Hi,
I am trying to set up Dremio to use data in S3 bucket that is offered by a non-Amazon provider (i.e., Wasabi) as the costs are much, much lower. However, when I go to connect to an S3 bucket I only see options to connect to AWS.
Does anyone have advice on configuring a connection to Wasabi?
The exceptions sometimes show Dremio attempting to connect to sts.amazonaws.com, and other times don’t list host names - they never show traffic to s3.wasabisys.com
at com.dremio.plugins.s3.store.STSCredentialProviderV1.getCredentials(STSCredentialProviderV1.java:71)
at org.apache.hadoop.fs.s3a.AWSCredentialProviderList.getCredentials(AWSCredentialProviderList.java:137)
… 47 common frames omitted Caused by: org.apache.http.conn.HttpHostConnectException: Connect to sts.amazonaws.com:80 [sts.amazonaws.com/54.239.29.25] failed: Connection refused (Connection refused)
at org.apache.http.impl.conn.DefaultHttpClientConnectionOperator.connect(DefaultHttpClientConnectionOperator.java:159)
at org.apache.http.impl.conn.PoolingHttpClientConnectionManager.connect(PoolingHttpClientConnectionManager.java:373)
at sun.reflect.GeneratedMethodAccessor31.invoke(Unknown Source)
Hi @Ben and @balaji.ramaswamy,
I just wanted to see if you all had any insights on how I can track down why Dremio does not seem to connect to Wasabi.
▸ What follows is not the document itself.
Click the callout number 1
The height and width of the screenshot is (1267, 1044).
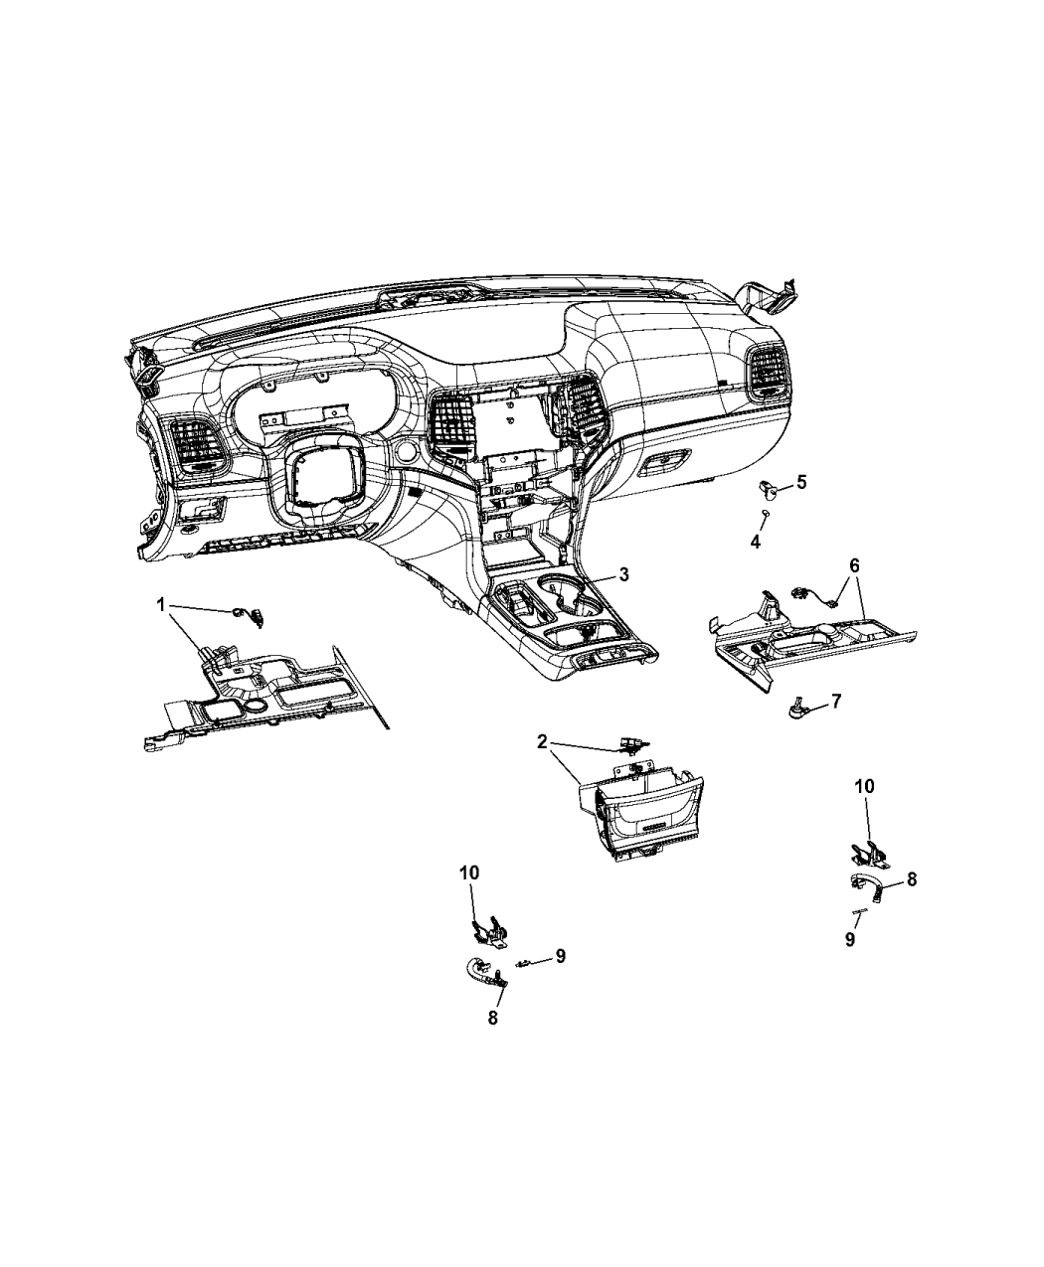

Is there another parameter I can set that forces the S3 authentication?
I took a look at the github repo, and as near as I can tell the instatiation of the connection happens here:
which seems to be set of an AWS class
Is there some configuration setting that would not end up using EC2_METADATA_PROVIDER?
Hi, @eellsworth!
Good to hear that you got Dremio and Wasabi running together. We (Software AG) have run quite extensive tests against Wasabi (in coordination with Dremio’s engineering team). It is fully compatible, BUT: Wasabi applies throttling if the ratio between data you store and your monthly downloads exceeds 1:8 (if I recall that correctly, see “Fair Use Policy”, https://wasabi-support.zendesk.com/hc/en-us/articles/360027447392-How-do-Wasabi-s-fair-use-policies-work-). Depending on your use-case that might not be a problem – for typical analytical use-cases where data is rather static and queried frequently, it might be an issue.
The problem manifests in Dremio errors like ‘Failed to decode column XYZ’. If you then drill down into the detail of the profile, you’ll see that Wasabi responds with HTTP 403 resulting in the decoding problem.
Thank you – this is incredible helpful! Our team is pretty small (<10 people), and our main use case is loading flat files (primarily CSV) into Wasabi then querying them through Dremio. Many of the files represent versions of data that we retain so that we can reconstruct the state of our data pipelines and published results as needed; others are used for limited time-series type analysis. There are likely to be several hundred such file-based datasources.
Since the files almost never change once they are added (i.e. very close to write-once), I was thinking that once Reflections are created for the dataset corresponding to each file there should be relatively little traffic to the files themselves in the Wasabi S3 bucket. Since our Dremio instance runs in Azure, I’m thinking that keeping the Reflections on local disk of the Azure Dremio nodes would result in the best performance, or if the files get too large I might switch to ADLS for storage of Reflections.
Does any of that sound to you like a scenario that would encounter problems?
Hi @eellsworth,
sorry – missed the notification for your reply.
I don’t think you’ll run into any problems given that your reflections will be stored on local disks. Even if Dremio sometimes won’t use the reflections your whatever reason, you probably won’t exceed Wasabi’s download quota.
You’ll probably also enable dataset caching (on local SSDs again) further reducing the likelihood of a quota problem. If you need to put your reflections on Object Storage, I’d definitely put them on ADLS2 instead of Wasabi.
We’ve also verified that Reflection Storage on Wasabi works well with Dremio, but there is a non-neglectable latency if the data lake isn’t really close to the Dremio executors. (Just to give you an idea of a worst-case scenario: Dremio compute in Europe with S3 buckets in US-East showed a 4-6x increase in query runtime in our experiments. It won’t be as bad if your Dremio executors (Azure) are geographically close to Wasabi, of course)
Tim,
Thanks - this is excellent feedback. The reduced performance for Reflections on Wasabi is in line with what I expected. I will definitely put that and the dataset cache in ADLS.